**Work to complete**:
a - In the article on the Council of State's "lead holding company" ruling, on what date did the shareholders sell their shares in Cofices?
b - Continue the article on the Council of State's "lead holding company" ruling, starting right after its last sentence.

**Extract provided**:

Article Tax | 09/07/18 | 5 min. | Xavier Rohmer
In a June 13, 2018 decision , the fully bench of the Council of State defines the concept of a “lead holding company” for the first time.
This concept, which is central to applying a certain number of tax measures , has been the subject of numerous questions in recent years due to its vagueness and the resulting legal uncertainty for taxpayers.
The facts leading to the Council of State’s decision are as follows:on December 1, 2006, shareholders sold the shares they held in the holding company Cofices, which held an operational subsidiary.They then considered that the capital gains realized in this sale were exempt pursuant to the allowance for the retention period provided by the version in force at the time of the facts of Articles 150-0 D ter and 150-0 D bis of the French Tax Code.
Pursuant to these measures, the allowance is applicable to sales of shares in a holding company only if the company can be categorized as a “lead holding company”.
In this case, the tax authorities rejected the application of the allowance because there was no “lead holding company” agreement between Cofices and its subsidiary.The lower court ruled in the tax authorities’ favor, holding that the condition related to the company’s activity was not met because the holding company had not, “actively and continuously participated in conducting the group’s policy and in the control of its subsidiaries” .

(Dataset entries)
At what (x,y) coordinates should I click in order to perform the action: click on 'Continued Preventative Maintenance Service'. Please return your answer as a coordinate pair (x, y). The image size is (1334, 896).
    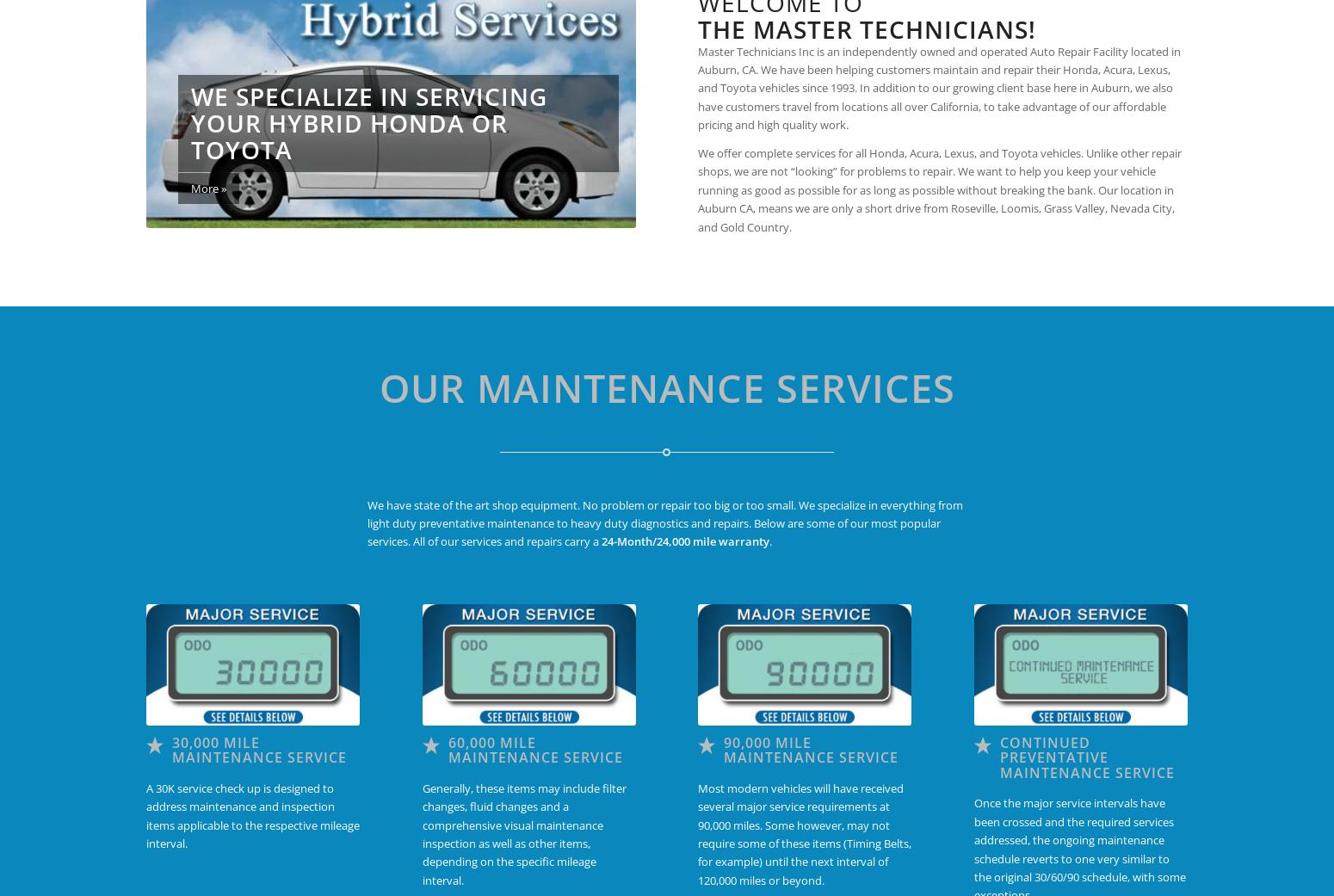
    Looking at the image, I should click on (1085, 756).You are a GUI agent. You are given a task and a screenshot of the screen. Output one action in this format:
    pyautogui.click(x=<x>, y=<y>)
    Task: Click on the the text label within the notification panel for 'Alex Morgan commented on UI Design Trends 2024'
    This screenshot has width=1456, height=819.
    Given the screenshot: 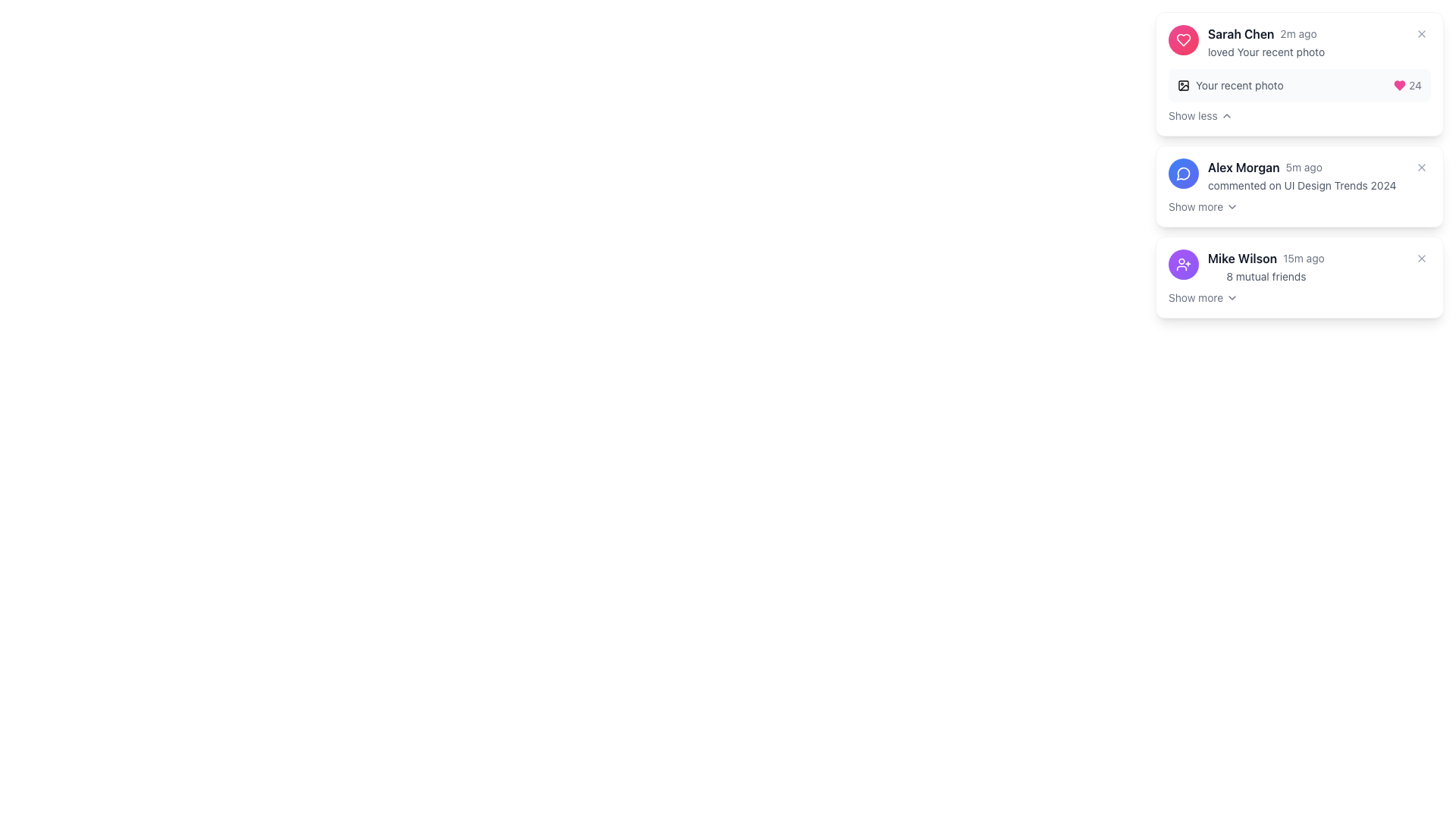 What is the action you would take?
    pyautogui.click(x=1195, y=207)
    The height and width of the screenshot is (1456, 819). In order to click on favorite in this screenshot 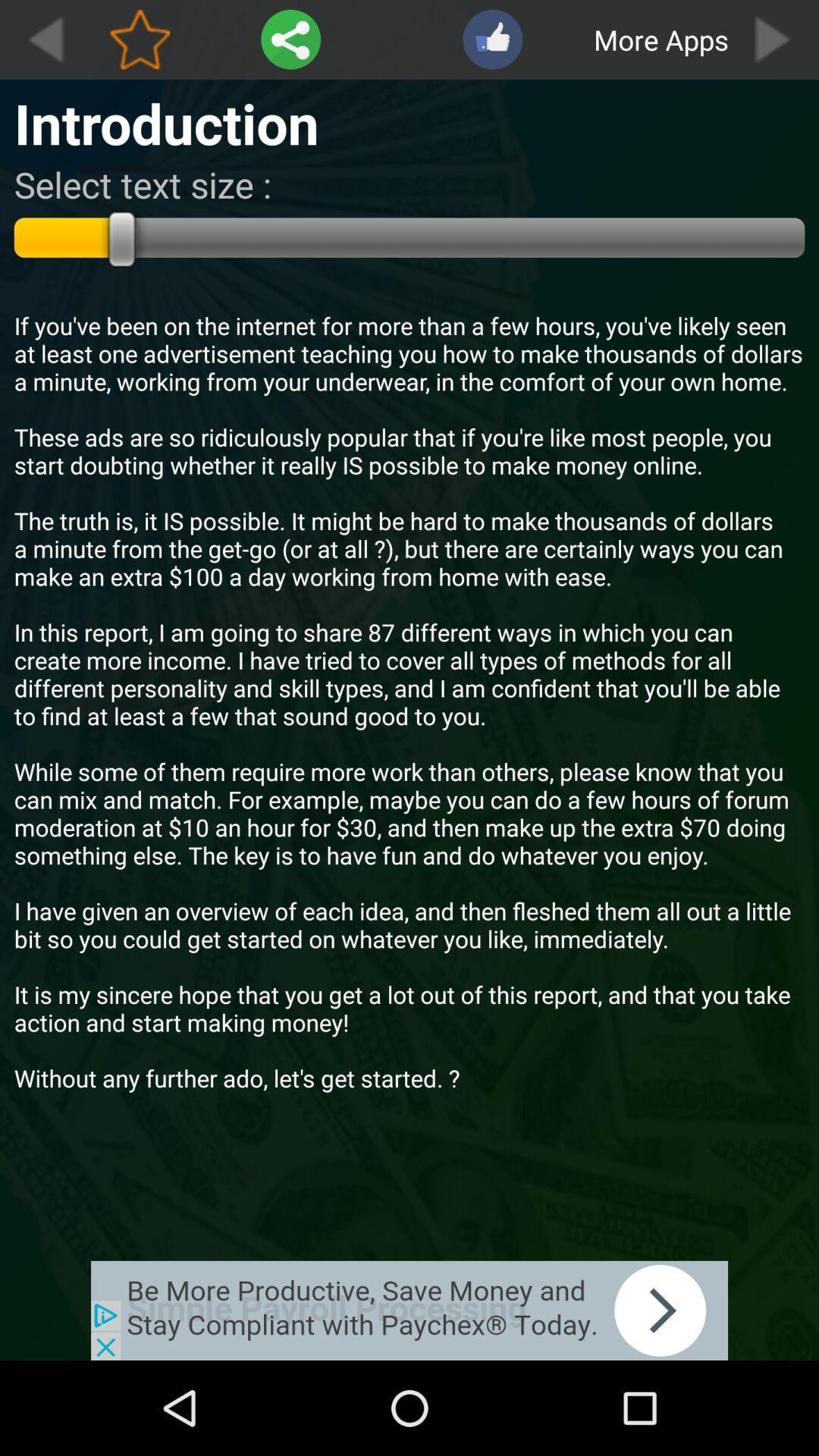, I will do `click(140, 39)`. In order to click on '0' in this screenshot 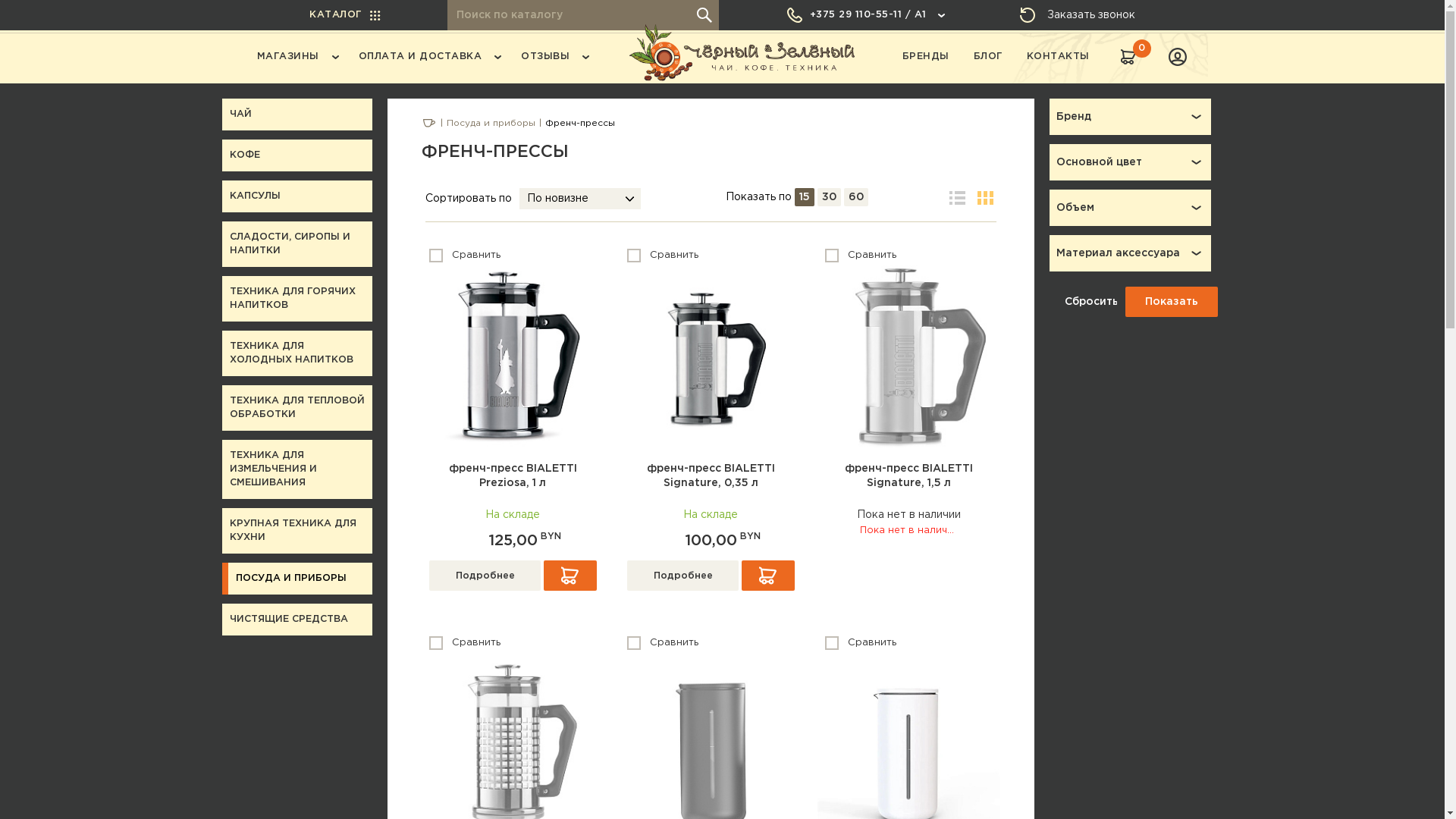, I will do `click(1128, 55)`.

**Results**:
a - December 1, 2006.

b -
In a didactic holding, the Council of State overturned the appeals decisions, stating that:
“A holding company that has as its principal activity, in addition to managing a portfolio of shareholding, the active participation in conducting the group’s policy and in the control of its subsidiaries and, if applicable and purely internally, the provision of specific, administrative, legal, accounting, financial and real estate services, is the lead company of its group.”
This decision is instructive in several respects:
Theoretically, the definition as laid down by the Council of State restates the criteria laid down by law  and administrative doctrine : a holding company which (i) actively participates in conducting the group’s policy, (ii) which controls the subsidiaries, and (ii) if applicable, performs services, is a lead holding company.
However, and this is the decision’s principal contribution, the Council of State indicates that the activity as the lead company must be exercised as the principal activity.It follows that a holding company may be its group’s lead company while owning minority “non-lead” shareholding.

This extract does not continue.